Koen Vidal is commentator. 

In principe hakt de Belgische regering deze week de knoop door over de aankoop van de F-35-gevechtsvliegtuigen. Deze kwestie blijft voor een ongemakkelijk gevoel zorgen. Ten eerste omdat het hier over een enorme investering gaat: 3,5 miljard voor de aankoop en minstens 15 miljard voor levensduurkosten zoals onderhoud en software-upgrades.

Het is misschien populistisch om de vraag te stellen hoeveel scholen, sociale woningen, klimaatmaatregelen en veilige fietspaden hiermee betaald kunnen worden, maar uiteindelijk raakt deze basale vraag aan de essentie van wat beleidsmensen voortdurend moeten doen: met de beperkte middelen van de schatkist prioriteiten stellen en keuzes maken. Mogen we de vraag nog een laatste keer opwerpen: stelt de regering-Michel hier de juiste beleidsprioriteit?

Het ongemakkelijke gevoel heeft ook te maken met het feit dat er behoorlijk wat aanwijzingen zijn dat de F-35 van in het begin de voorkeur genoot van Defensie.

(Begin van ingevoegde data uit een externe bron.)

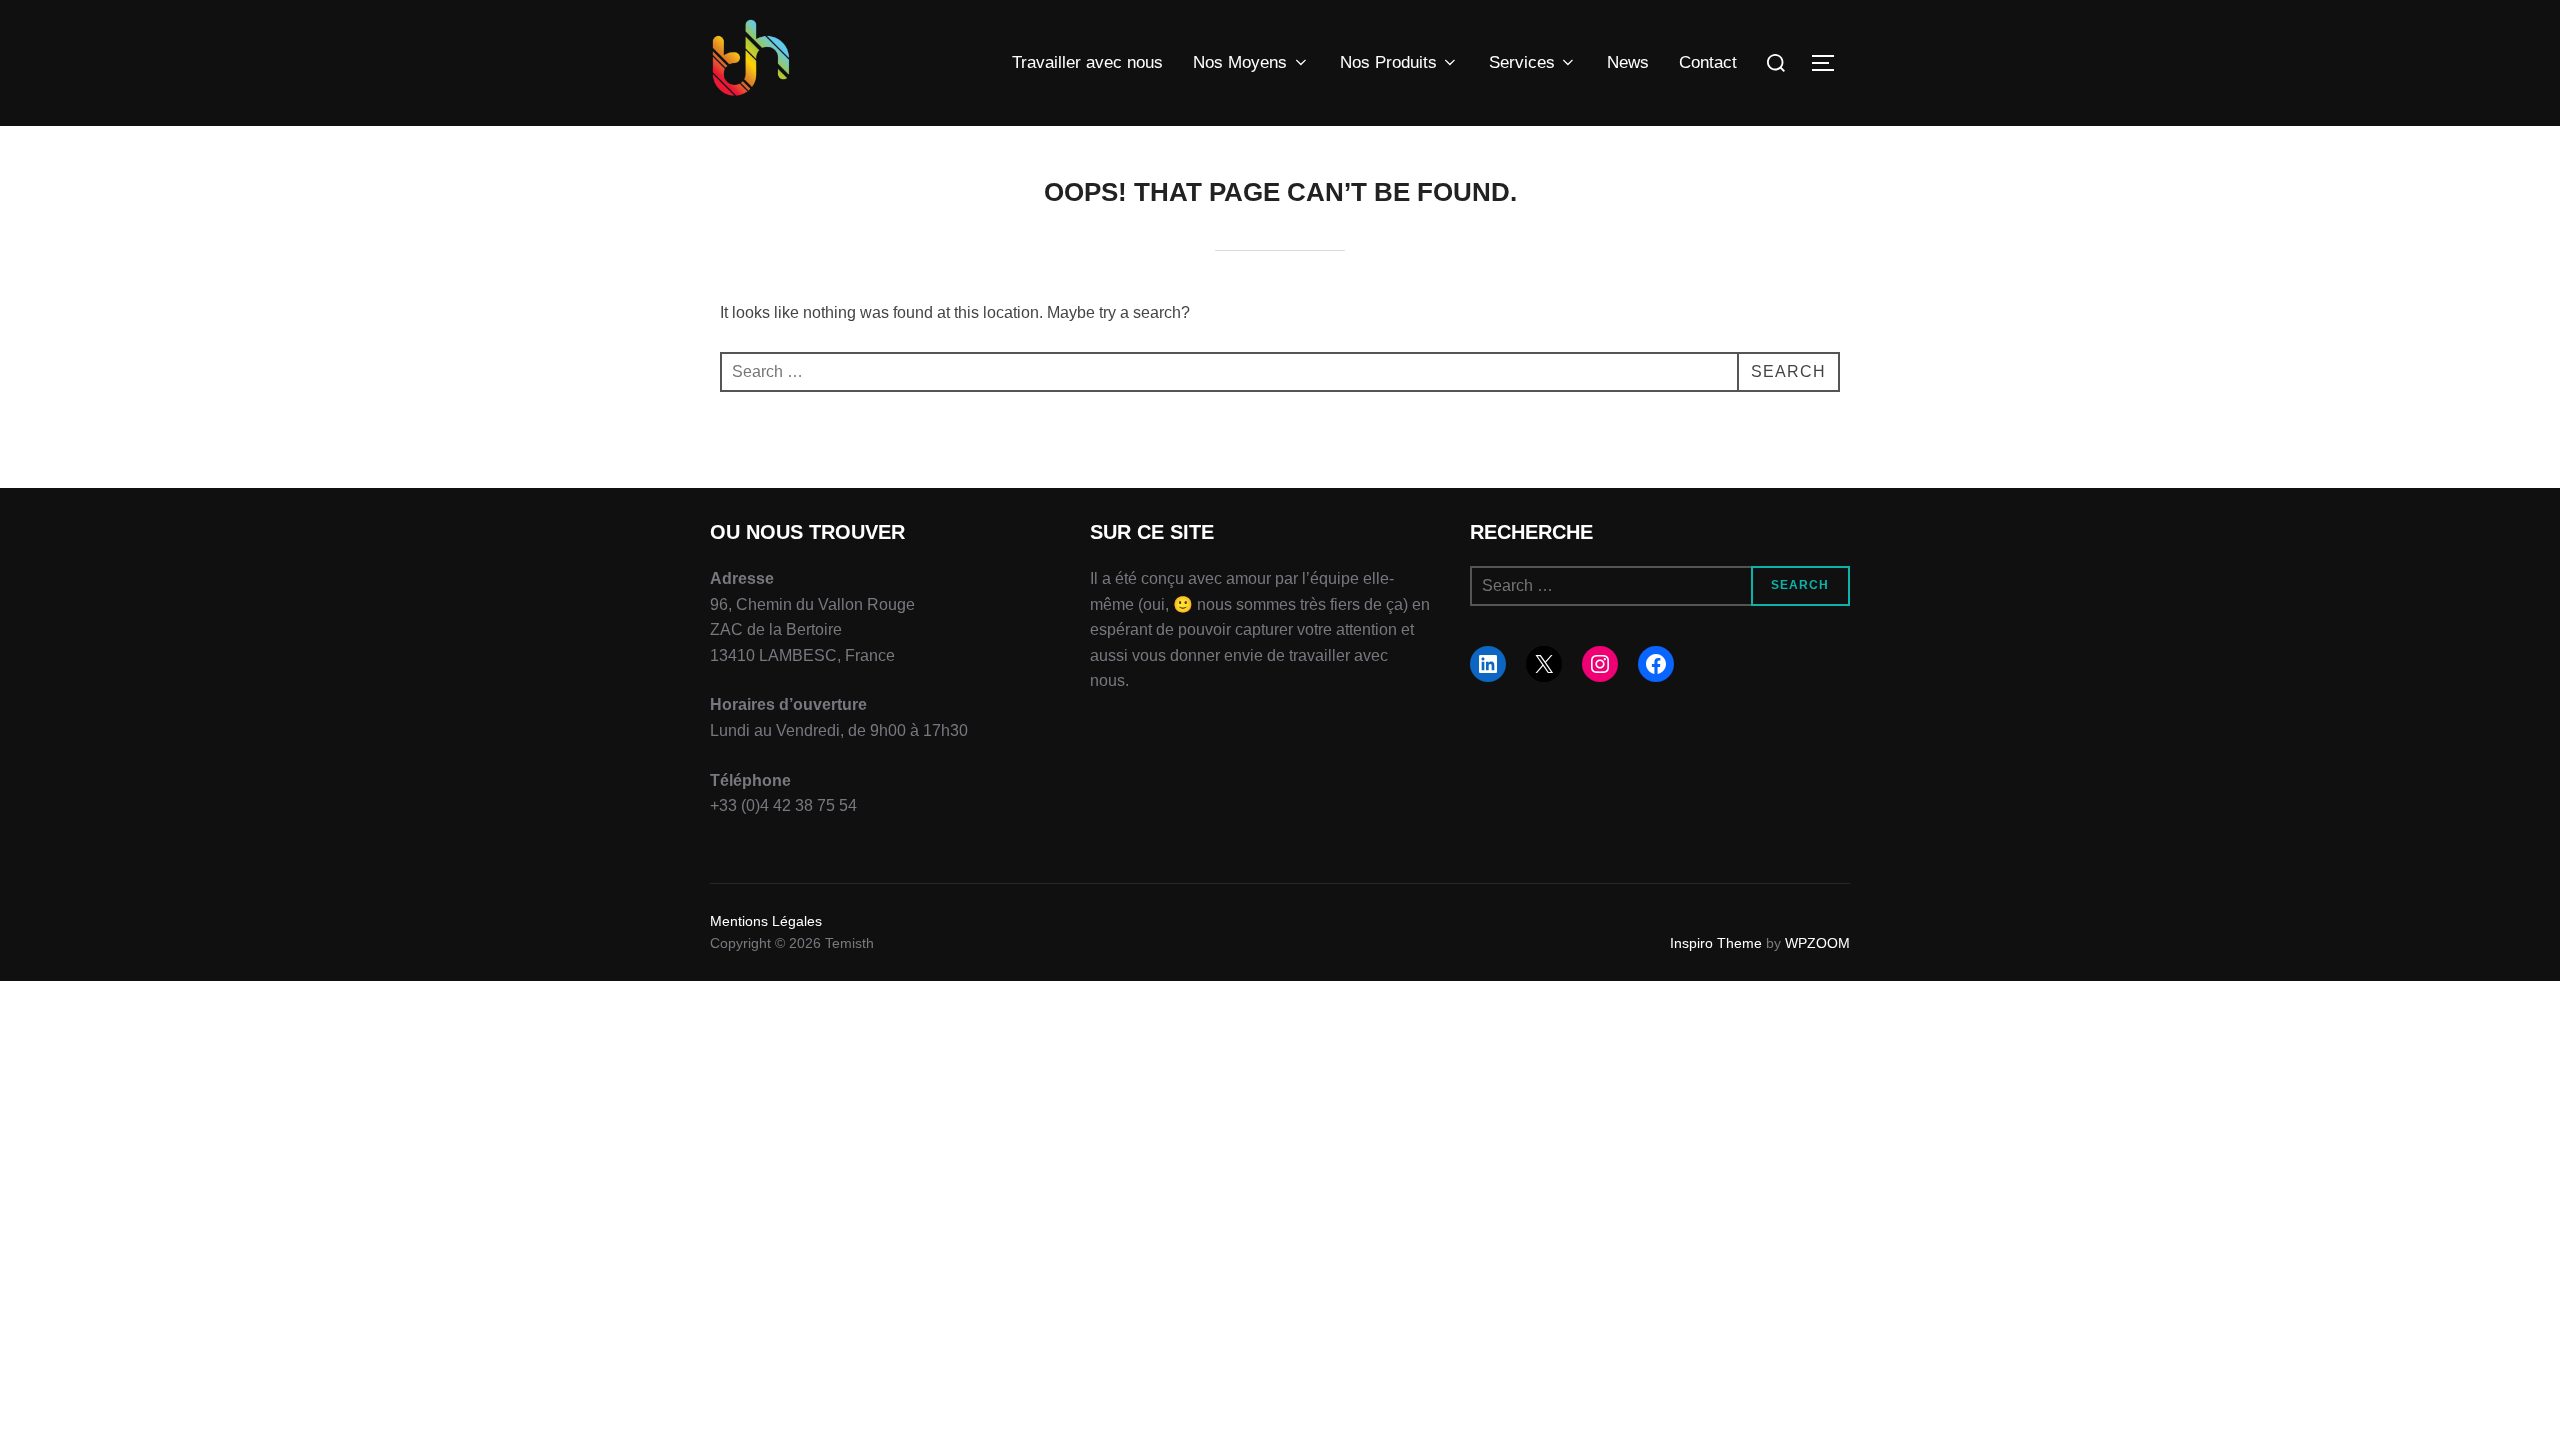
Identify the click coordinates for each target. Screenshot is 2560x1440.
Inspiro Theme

De regering lijkt er niet in geslaagd om dit oncomfortabele gevoel te sussen en daarom zou het misschien van moed getuigen als premier Charles Michel (MR) en defensieminister Steven Vandeput (N-VA), vooraleer ze hun handtekening zetten, nog een laatste keer met dit dossier naar het parlement komen. Niet voor een pro-formababbeltje, maar met gedetailleerde informatie en gedegen argumenten om de ordentelijkheid van hun keuze te staven.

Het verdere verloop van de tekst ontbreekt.